Фрагмент текста
---
Правдоподобие этих догадок подтверждалось распространившимся вскоре известием, что г-жа де Ментенон вот-вот будет официально признана женой короля, и помешала этому официальному признанию лишь беседа, которую король имел с Фенелоном и Боссюэ и в ходе которой два этих достойных прелата напомнили ему о торжественной клятве, данной им Лувуа.
Как бы то ни было, хотя все открыто обвиняли г-жу де Ментенон в том, что именно она привела в действие все пружины столь необычайной интриги, то была ее последняя попытка подобного рода, «ибо, — по словам Сен-Симона, — она поняла, что не следует более возвращаться к этому решению короля, и у нее достало самообладания, чтобы не говорить впредь о признании ее королевой и не готовить себе тем самым немилость. Король же, почувствовав себя избавленным от этих разговоров, был признателен ей за такое поведение, усилившее его любовь, уважение и доверие к ней. Возможно, она не выдержала бы бремени величия, в котором ей хотелось явиться, а так она стала занимать все более прочное положение, которое ни для кого не было загадкой».
---
Исходные данные
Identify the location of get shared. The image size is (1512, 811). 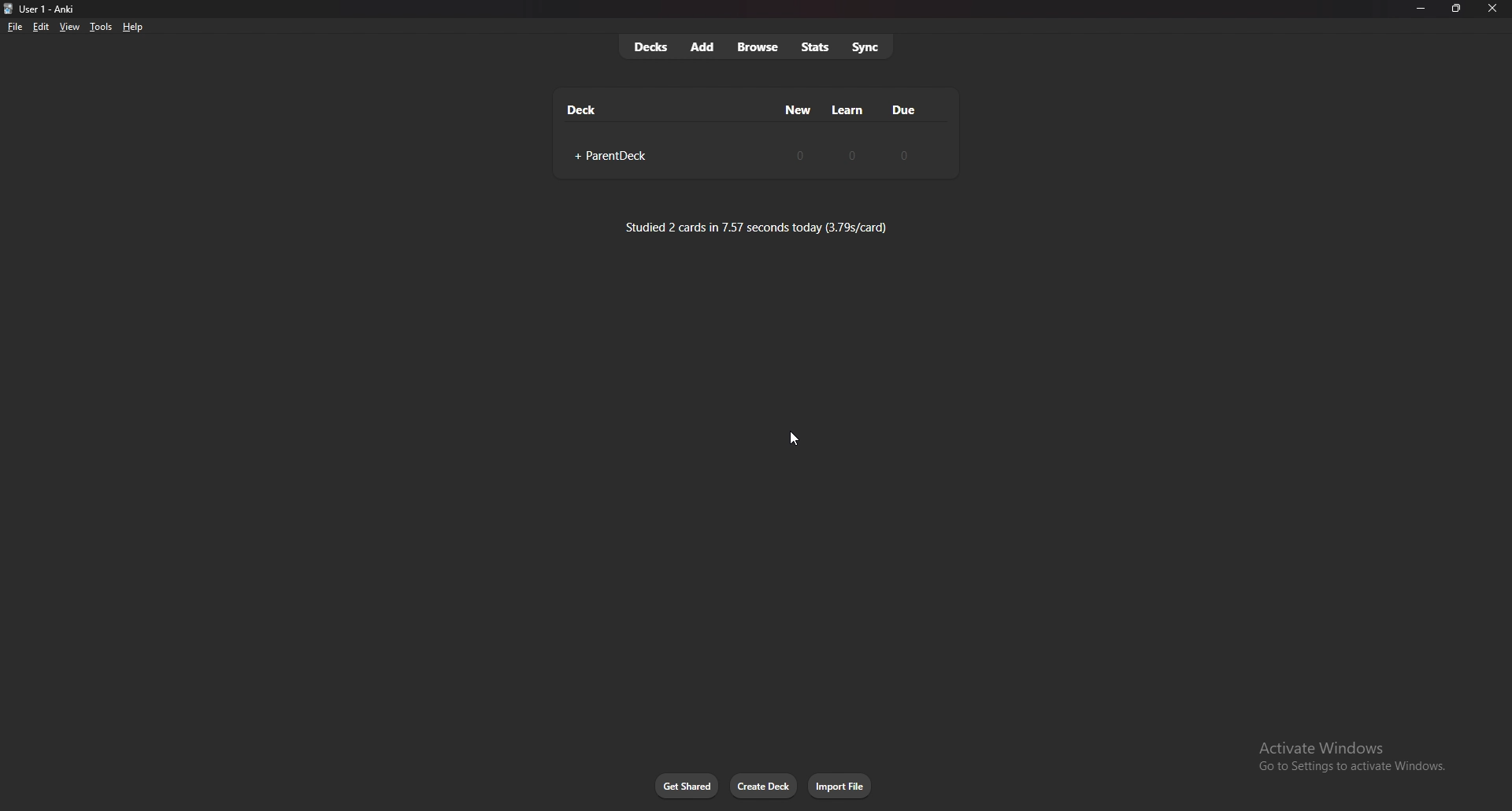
---
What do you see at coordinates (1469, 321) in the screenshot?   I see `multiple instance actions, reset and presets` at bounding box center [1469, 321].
---
Задания
1 - Перепишите дословно часть текста о г-же де Ментенон, начиная с «Правдоподобие этих догадок» и заканчивая «данной им Лувуа.».
2 - Напишите продолжение текста о г-же де Ментенон и короле, начав сразу после его последнего предложения.
Строки для работы не понадобятся.

Ответы к заданиям
1 -
Правдоподобие этих догадок подтверждалось распространившимся вскоре известием, что г-жа де Ментенон вот-вот будет официально признана женой короля, и помешала этому официальному признанию лишь беседа, которую король имел с Фенелоном и Боссюэ и в ходе которой два этих достойных прелата напомнили ему о торжественной клятве, данной им Лувуа.

2 -
Пребывая на той необычайной высоте, куда ей удалось подняться, г-жа де Ментенон, тем не менее, испытывала семейные неприятности. Эти неприятности причинял ей прежде всего ее брат, граф д'Обинье; будучи всего лишь пехотным капитаном, он без конца говорил о своих былых военных походах, изображая человека, который имеет величайшие заслуги и которого самым жестоким образом обидели, не прислав ему жезла маршала Франции. Правда, вместо жезла, по его словам, он предпочел бы получить деньги. Этот брат всякий раз страшно поносил г-жу де Ментенон за то, что он все еще не герцог, не пэр и не министр королевского совета, и жаловался, что для него ничего не сделано, хотя был уже губернатором Бельфора, потом Эг-Морта, а затем провинции Берри и, более того, кавалером ордена Святого Духа. Впрочем, он был чрезвычайно остроумен, и его остроты часто повторяли, хотя то было время, когда острить умели все.
Однажды, когда г-жа де Ментенон стала жаловаться ему на страшную жизнь, которую ей приходится вести, и воскликнула: «По правде сказать, я хотела бы умереть!», он с серьезным видом посмотрел на сестру и сказал:
— Стало быть, вам обещано, что вы выйдете замуж за Бога Отца?
Но как раз человек с таким остроумием и таким нравом был для г-жи де Ментенон чрезвычайно неудобен; волочась за всеми хорошенькими девушками, какие ему попадались, являясь с ними повсюду, прогуливаясь вместе с их родственниками по Парижу и даже по Версалю, говоря все, что приходило ему в голову, насмехаясь над всеми, называя Людовика XIV не иначе как своим зятем, он был для фаворитки источником вечного страха, и потому она решила тем или иным способом избавиться от этого тяжкого бремени. Имелось лишь одно средство утихомирить графа — голод. Несмотря на свои губернаторства, свои должности и свои именные казначейские боны, он то и дело оставался без денег и в таких случаях возвращался к сестре, покорный и ласковый, словно школяр, желающий добиться какой-нибудь милости от учителя. Сестра тотчас заставляла его давать самые прекрасные обещания; граф на все охотно соглашался, но затем, как только он оказывался при деньгах, она ничего не слышала о нем до тех пор, пока он своими новыми безумствами не подавал признаков жизни.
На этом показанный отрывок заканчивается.